Last month, Jenny Jones MLA asked the mayor to apologise:

In your response to question 2450/2012, you admit that Transport for London’s statistics and research completely disprove your previous claim that two thirds of cyclists who have suffered serious injuries were breaching the rules of the road at the time. Will you now apologise for wrongly blaming cyclists who have been killed or injured on London’s roads through no fault of their own?

The mayor instead decided to send a great big “fuck you” to victims:

Please refer to my response to MQ 2450 /2012.

But it seems to me that Boris has much more to make amends for than merely insulting the victims of bad driving and the way we operate our streets, and he needs to take far more substantial action than making an apology.

Because Boris is responsible for the problem, and if he really has been labouring under the delusion that it is cyclists who are responsible for the carnage on the capital’s streets then his mistake would at least explain why his policies have so far failed to do anything to address the problem.

The office of Mayor of London has always incorporated the role that in the rest of England and Wales is now played by the recently introduced Police and Crime Commissioners. Policing priorities are therefore ultimately Boris’s responsibility.
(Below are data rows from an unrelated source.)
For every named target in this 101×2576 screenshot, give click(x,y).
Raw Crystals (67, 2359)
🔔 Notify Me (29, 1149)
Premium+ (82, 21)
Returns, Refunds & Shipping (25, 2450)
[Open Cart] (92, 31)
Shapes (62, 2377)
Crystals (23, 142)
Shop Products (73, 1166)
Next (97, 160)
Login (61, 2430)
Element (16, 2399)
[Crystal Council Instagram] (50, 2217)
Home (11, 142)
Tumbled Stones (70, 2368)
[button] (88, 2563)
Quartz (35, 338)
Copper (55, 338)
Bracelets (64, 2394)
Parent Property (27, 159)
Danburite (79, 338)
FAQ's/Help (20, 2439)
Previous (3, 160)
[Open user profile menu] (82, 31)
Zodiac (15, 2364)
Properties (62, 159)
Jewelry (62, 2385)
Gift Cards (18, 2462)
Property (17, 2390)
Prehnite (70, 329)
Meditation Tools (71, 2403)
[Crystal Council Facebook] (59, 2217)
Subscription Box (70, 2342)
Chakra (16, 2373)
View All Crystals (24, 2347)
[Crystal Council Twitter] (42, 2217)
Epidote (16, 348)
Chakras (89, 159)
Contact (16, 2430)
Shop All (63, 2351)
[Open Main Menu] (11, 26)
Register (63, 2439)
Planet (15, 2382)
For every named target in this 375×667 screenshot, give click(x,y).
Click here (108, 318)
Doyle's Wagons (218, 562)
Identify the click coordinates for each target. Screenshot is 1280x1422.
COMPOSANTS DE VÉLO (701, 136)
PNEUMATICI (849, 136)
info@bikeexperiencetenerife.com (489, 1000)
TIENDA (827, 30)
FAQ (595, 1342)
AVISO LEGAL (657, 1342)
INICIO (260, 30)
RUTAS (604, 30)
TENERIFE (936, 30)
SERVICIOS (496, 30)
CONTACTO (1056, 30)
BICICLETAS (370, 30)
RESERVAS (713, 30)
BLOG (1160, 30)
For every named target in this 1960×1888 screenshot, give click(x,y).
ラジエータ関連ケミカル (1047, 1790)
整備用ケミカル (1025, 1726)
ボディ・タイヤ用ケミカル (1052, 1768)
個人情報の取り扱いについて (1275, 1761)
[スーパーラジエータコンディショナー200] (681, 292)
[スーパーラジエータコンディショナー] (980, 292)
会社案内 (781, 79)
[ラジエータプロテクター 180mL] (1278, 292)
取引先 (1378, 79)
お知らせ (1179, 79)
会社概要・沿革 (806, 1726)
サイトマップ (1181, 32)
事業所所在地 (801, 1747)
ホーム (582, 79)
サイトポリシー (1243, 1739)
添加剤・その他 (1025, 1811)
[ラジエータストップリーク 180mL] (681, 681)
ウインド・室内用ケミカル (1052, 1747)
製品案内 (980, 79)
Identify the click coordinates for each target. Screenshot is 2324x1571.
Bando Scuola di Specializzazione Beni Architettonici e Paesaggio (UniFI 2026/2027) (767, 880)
And there is no remotely realistic policy in place for tackling the problems of life-threatening incompetence, aggressive anti-social behaviour, and barefaced criminality amongst operators of motor vehicles that is on near constant display every evening along Cycle Superhighway 7 and the residential streets of south west London. Boris has allowed deadly dangerous driving to carry on as the norm, apparently because he was oblivious to it, preferring to pursue policies targeted at changing cycling behaviour.

He has added insult to injury and he needs to apologise for both.